The coastal plains of Georgia and the Carolinas have the highest rate of stroke deaths in the nation, with middle-age people twice as likely as those in the rest of the country to die that way, a study found.
Scientists have known since the 1960s that the three states and five others in the Southeast have higherthan-average death rates from stroke. Dubbed the “Stroke Belt,” the region also includes Tennessee, Arkansas, Louisiana, Mississippi and Alabama.
When investigators at Bowman Gray School of Medicine in Winston-Salem, N.C., tried to find out whether poverty and poor education played a role, they found a zone-within-a-zone of even higher stroke death rates.
They called the 153-county area the “buckle” of the Stroke Belt.
The rate of stroke deaths in the buckle was 2.1 times higher among people 35 to 54 than the average for the same age group in 42 states outside the Southeast. For people ages 55 to 74, the rate was 1.7 times.

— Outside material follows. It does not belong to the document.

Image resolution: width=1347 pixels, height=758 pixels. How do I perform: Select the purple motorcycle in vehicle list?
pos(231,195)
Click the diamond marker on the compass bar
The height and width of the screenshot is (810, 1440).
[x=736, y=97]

The National Heart, Lung, and Blood Institute funded the study, published in today’s issue of Stroke, a journal of the Dallas-based American Heart Association. The researchers got their data from death records and the census.
Scientists believe the higher death rates are somehow connected to quality of life because they occur in counties with lower-than-average family income and education.
But the Bowman Gray team found that less than 16 percent of the additional risk in the Stroke Belt could be explained by lower socioeconomic status.